Items listed in a dataset:

>>

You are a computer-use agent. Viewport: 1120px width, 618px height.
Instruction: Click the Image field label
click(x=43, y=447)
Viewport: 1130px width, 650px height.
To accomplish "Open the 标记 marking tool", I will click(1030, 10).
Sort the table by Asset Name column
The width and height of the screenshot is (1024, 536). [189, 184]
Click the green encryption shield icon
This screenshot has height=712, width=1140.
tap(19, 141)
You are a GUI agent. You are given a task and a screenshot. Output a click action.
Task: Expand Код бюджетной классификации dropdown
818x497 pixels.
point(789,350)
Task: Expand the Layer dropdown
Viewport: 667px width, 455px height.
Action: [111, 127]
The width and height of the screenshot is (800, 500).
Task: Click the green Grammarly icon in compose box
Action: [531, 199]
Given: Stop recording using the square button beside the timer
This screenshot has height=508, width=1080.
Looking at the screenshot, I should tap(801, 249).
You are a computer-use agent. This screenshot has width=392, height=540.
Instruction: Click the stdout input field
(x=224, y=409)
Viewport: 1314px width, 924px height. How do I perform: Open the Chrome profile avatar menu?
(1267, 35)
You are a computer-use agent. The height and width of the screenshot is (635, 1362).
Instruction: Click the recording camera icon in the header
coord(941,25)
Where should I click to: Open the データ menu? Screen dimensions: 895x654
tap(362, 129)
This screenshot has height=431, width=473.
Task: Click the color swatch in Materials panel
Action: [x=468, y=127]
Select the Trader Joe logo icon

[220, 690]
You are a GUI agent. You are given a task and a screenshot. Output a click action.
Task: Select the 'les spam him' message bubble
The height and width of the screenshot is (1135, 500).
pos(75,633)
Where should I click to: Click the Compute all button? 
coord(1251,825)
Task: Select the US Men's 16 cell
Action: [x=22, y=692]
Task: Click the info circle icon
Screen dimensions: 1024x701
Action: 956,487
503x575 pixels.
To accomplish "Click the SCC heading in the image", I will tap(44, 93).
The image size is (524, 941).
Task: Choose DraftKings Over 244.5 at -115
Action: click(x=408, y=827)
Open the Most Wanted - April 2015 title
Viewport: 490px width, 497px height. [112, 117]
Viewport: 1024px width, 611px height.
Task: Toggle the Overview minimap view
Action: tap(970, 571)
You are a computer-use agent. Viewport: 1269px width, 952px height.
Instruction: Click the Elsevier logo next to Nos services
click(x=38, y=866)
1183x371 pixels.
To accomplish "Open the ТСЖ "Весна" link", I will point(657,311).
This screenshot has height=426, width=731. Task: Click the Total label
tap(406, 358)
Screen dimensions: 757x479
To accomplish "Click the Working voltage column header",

<<

**Required work**
Only one stretch of the entries above is wanted: the lines from the one containing "Task: Expand Код" through the one containing "503x575 pixels.". Please reproduce it exactly.

**Problem solution**
Task: Expand Код бюджетной классификации dropdown
818x497 pixels.
point(789,350)
Task: Expand the Layer dropdown
Viewport: 667px width, 455px height.
Action: [111, 127]
The width and height of the screenshot is (800, 500).
Task: Click the green Grammarly icon in compose box
Action: [531, 199]
Given: Stop recording using the square button beside the timer
This screenshot has height=508, width=1080.
Looking at the screenshot, I should tap(801, 249).
You are a computer-use agent. This screenshot has width=392, height=540.
Instruction: Click the stdout input field
(x=224, y=409)
Viewport: 1314px width, 924px height. How do I perform: Open the Chrome profile avatar menu?
(1267, 35)
You are a computer-use agent. The height and width of the screenshot is (635, 1362).
Instruction: Click the recording camera icon in the header
coord(941,25)
Where should I click to: Open the データ menu? Screen dimensions: 895x654
tap(362, 129)
This screenshot has height=431, width=473.
Task: Click the color swatch in Materials panel
Action: [x=468, y=127]
Select the Trader Joe logo icon

[220, 690]
You are a GUI agent. You are given a task and a screenshot. Output a click action.
Task: Select the 'les spam him' message bubble
The height and width of the screenshot is (1135, 500).
pos(75,633)
Where should I click to: Click the Compute all button? 
coord(1251,825)
Task: Select the US Men's 16 cell
Action: [x=22, y=692]
Task: Click the info circle icon
Screen dimensions: 1024x701
Action: 956,487
503x575 pixels.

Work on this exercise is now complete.